The Merit Systems Protection Board reviews disputes from federal workers, while the National Labor Relations Board resolves hundreds of unfair labor practice cases every year. Trump fired Merit Systems Protection Board Chair Cathy Harris and National Labor Relations Board member Gwynne Wilcox for acting against his policies. 

On Monday, the D.C. Circuit reinstated Harris and Wilcox, finding that Supreme Court precedent limits at-will termination of independent board members. 

Embracing a broad version of the unitary executive theory, Trump claims unrestricted removal power over the executive branch. The Justice Department pushed for urgent action to ensure Trump can exercise this authority, calling for an immediate freeze — known as an administrative stay — while the court considers the application. The government asked the justices to take the rare step of treating his application as a petition for certiorari before judgment, taking up the merits of the appeal before the lower courts. 

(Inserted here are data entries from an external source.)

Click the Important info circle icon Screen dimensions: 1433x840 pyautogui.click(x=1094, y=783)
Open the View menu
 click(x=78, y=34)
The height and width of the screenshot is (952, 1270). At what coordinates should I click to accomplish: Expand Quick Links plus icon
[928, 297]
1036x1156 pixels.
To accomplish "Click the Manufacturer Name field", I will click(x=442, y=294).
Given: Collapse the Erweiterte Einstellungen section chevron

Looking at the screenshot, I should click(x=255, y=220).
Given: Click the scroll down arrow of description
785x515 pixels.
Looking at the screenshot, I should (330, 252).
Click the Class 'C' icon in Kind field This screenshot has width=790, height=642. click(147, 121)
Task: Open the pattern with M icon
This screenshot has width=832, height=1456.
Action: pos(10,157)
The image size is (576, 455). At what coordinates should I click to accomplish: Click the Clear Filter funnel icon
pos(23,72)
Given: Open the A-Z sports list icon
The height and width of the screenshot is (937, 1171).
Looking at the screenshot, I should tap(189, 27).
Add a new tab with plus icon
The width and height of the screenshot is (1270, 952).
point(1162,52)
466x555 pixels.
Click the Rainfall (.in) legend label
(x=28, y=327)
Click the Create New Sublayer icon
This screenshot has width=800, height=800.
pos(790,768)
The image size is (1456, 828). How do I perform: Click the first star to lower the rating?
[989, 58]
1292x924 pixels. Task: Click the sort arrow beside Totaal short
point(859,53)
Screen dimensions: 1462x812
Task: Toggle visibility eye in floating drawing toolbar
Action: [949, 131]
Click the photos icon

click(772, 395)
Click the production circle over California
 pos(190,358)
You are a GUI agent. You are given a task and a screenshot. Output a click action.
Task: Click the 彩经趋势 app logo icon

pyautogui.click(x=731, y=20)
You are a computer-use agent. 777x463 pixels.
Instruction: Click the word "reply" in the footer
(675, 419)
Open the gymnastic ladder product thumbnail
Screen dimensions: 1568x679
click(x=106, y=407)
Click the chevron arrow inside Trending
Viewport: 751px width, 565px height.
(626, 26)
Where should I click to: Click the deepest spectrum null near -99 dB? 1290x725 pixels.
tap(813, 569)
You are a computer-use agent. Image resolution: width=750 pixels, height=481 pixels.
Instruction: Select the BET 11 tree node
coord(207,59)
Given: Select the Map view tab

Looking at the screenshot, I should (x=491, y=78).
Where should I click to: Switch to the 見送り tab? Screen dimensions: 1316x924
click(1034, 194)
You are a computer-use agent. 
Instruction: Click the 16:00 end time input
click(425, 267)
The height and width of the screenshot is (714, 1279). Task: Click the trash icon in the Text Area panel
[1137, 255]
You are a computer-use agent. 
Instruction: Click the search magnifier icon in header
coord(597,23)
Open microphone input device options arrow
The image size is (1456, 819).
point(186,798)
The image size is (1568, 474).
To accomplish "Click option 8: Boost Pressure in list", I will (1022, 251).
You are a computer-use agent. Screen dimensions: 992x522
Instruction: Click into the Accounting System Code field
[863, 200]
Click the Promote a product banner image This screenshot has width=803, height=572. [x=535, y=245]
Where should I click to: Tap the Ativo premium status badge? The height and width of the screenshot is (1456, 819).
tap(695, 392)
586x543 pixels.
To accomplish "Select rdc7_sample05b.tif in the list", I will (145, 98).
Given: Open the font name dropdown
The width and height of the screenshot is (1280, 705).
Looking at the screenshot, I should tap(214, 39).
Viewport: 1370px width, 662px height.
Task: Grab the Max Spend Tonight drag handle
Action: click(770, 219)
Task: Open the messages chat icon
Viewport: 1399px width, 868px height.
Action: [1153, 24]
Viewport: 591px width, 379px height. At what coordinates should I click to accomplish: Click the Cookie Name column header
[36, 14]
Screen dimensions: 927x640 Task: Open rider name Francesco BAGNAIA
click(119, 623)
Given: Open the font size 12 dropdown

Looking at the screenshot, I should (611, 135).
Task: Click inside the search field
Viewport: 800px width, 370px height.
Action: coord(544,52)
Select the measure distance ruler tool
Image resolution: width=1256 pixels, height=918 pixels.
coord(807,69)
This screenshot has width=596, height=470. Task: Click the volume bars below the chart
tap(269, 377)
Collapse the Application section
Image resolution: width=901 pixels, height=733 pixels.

“The prudent exercise of equitable discretion requires, at a minimum, that the president’s removal decisions remain in effect while litigation remains ongoing,” Sauer wrote. 

Harris, a gay woman, was confirmed to the Merit Systems Protection Board in 2022 and elevated as chair in March 2024. Before joining the board, she worked on sexual harassment and LGBTQ rights cases and was an assistant district attorney for the New York County District Attorney’s Office. 

Harris sued Trump and other administration officials after being fired in an email in February claiming that her removal violated statutory tenure protections. 

Wilcox, the first Black woman to serve on the National Labor Relations Board and as its chair, was similarly fired in an email. A week after taking office, Trump terminated Wilcox, stating that he needed a board of his choosing to carry out the administration’s policies. 

Wilcox also sued the president and other administration officials for violating her statutory tenure protection. 

Both Wilcox and Harris prevailed at the lower court, but a panel on the D.C. Circuit paused their reinstatements. However, the court reversed en banc, calling for the reinstatement of Wilcox and Harris. 

Their decision relied on two landmark Supreme Court cases, Humphrey’s Executor v. United States and Wiener v. United States, which limit the president’s ability to remove officials on multi-member adjudicatory boards like the two in question. 

For-cause removal protections shield independent board members like Harris and Wilcox from political interference. Members are appointed by the president and confirmed by the Senate, but Humphrey’s Executor and Wiener determined they can only be fired for misconduct — not because their decisions aren’t favorable to the current administration. 

Over the last decade, however, the Roberts court limited both precedents in Seila Law v. Consumer Financial Protection Bureau and Collins v. Yellen. Instead of insulating independent board members, the Supreme Court has shifted authority back to the president. 

In February, Attorney General Pam Bondi informed lawmakers that the administration no longer believed Humphrey’s Executor to be good law. Trump said he intends to ask the high court to overturn the landmark precedent if the justices review the merits of his appeal. 

“To the extent Humphrey’s Executor requires upholding tenure protections for agencies such as the NLRB and MSPB, the government intends to ask this Court to hold, after receiving full briefing and argument, that Humphrey’s Executor was wrongly decided, is not entitled to stare decisis effect, and should be overruled,” Sauer wrote. 

Since the case came to the court in an emergency posture, however, the Justice Department said a narrow reading of Humphrey’s Executor still allowed Trump to remove the agency heads at issue here. 

Regardless of the justices’ reading of Humphrey’s Executor, Trump said the precedent has never allowed courts to reinstate removed executive officers. 

“Permitting judicial reinstatement orders would involve a substantial extension of Humphrey’s Executor, which involved only back pay,” Sauer wrote. “A back-pay order requires the executive branch only to pay a sum of money; a reinstatement order, by contrast, compels the president to entrust his executive power to someone he has fired.” 

The Supreme Court did not immediately respond to the president’s application.